One day I woke up and decided to be vegan; I’m just that type of person. Sorry if that story is a bit boring. I did not think much about it before and didn’t give myself much of a transition time by going vegetarian first. I do nothing halfway.
I thrive on a plant-based diet made up of whole foods that are minimally processed and preferably organically grown. I enjoy eating a wide variety of vegetables, fruit, beans, nuts, seeds, legumes, whole grains, healthy fats and unrefined sugars in my diet.
I eat plants because I love my body, the planet, and other living beings.
With the change in diet, I started to read and research. At first I just wanted to make sure, that my nutrient needs were covered. But then I started to find more and more information about the truth behind the cruel food industry.

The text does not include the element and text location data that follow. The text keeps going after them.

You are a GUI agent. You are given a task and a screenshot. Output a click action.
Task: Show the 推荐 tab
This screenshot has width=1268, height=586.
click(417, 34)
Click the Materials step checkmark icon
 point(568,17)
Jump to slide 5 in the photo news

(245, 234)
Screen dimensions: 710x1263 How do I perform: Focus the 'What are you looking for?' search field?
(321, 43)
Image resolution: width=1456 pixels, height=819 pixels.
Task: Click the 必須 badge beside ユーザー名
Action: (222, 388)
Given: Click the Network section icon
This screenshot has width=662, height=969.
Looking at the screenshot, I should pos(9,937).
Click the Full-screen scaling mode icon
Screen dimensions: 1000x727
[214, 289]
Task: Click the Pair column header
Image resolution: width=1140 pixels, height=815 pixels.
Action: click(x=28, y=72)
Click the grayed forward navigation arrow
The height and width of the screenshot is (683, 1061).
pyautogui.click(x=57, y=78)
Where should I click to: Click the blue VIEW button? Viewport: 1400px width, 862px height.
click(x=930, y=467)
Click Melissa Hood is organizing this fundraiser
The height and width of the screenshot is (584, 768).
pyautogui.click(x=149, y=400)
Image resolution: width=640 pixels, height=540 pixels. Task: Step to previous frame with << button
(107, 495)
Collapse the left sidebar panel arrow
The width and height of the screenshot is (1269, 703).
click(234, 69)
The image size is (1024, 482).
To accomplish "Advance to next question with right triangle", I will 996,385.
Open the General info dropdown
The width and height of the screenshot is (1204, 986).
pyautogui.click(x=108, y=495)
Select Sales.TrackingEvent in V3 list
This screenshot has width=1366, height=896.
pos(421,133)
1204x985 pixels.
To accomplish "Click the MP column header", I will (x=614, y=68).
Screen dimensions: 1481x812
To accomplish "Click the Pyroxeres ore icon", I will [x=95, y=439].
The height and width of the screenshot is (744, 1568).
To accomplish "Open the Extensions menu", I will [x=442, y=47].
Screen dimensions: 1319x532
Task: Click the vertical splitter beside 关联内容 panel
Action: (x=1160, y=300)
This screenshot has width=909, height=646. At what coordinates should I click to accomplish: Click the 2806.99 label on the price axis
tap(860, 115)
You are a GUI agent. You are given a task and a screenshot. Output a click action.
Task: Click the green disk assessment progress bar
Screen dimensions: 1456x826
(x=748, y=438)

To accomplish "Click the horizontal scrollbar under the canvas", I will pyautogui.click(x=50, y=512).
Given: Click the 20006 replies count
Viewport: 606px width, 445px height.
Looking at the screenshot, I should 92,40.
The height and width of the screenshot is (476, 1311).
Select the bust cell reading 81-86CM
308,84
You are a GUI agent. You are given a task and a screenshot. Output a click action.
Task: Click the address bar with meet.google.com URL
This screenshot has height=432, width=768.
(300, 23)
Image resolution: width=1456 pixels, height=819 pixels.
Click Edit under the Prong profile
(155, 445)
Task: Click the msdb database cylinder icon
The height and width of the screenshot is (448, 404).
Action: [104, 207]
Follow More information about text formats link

I was the first in my family and circle of friends to completely quit animal products. The internet was my number one resource. With the knowledge I’ve learned about what animal products do to us, the animals and our earth – I choose not to put anything that has caused suffering in my body. I am convinced that humans can certainly thrive without eating animals – as I can testify from my own journey.
A lot of people want to know “what I am” – vegetarian, vegan, raw foodist, high carb vegan. I don´t like to put a label on things, being it a diet or lifestyle or something else. My food philosophy is this: Labels stink. They force a person to define themselves with very rigid terms, and beat themselves up if they suddenly eat something that doesn’t fit that definition. I know I never want to put a label on my diet, but I always encourage you to do what works best for you. If that means ascribing to a certain label, I support your choice!
Healthy eating shouldn’t be complicated.
My diet is different everyday and I am not very strict about rules; as long as I am eating a mostly whole foods vegan diet, it’s all good. But certainly, there are some foods, that I enjoy almost on a daily base: Creamy bowls of sweet porridge topped with an abundance of fresh fruit, huge smoothies with plenty of greens, banana ice-cream in all flavors, colorful salads and giant plates of steamed vegetables and sweet potatoes. I do not restrict calories. I aim to eat high-carb/low-fat because our bodies have evolved to run on glucose.
I avoid refined sugar, which is extremely processed and doesn’t have any nutritional value. I primarily use agave syrup, Medjool dates and stevia. Once in a while if I feel that a recipe needs traditional sugar I will use organic brown sugar.
For cooking I primarily use virgin coconut oil for it´s health benefits. It also has a very high smoke point so it’s great for frying and roasting at high heats. I also use cold-pressed extra virgin olive oil if I don’t want any coconut flavour in the recipe. But since I am a coconut lover, I really don´t mind.
I am fortunate enough to be able to have access to, and afford, fresh fruits and vegetables. I understand that is not to be taken for granted. Food access is a serious barrier for many people. Going vegan might not be a realistic option for all but if it is possible for you to do, I highly recommend it.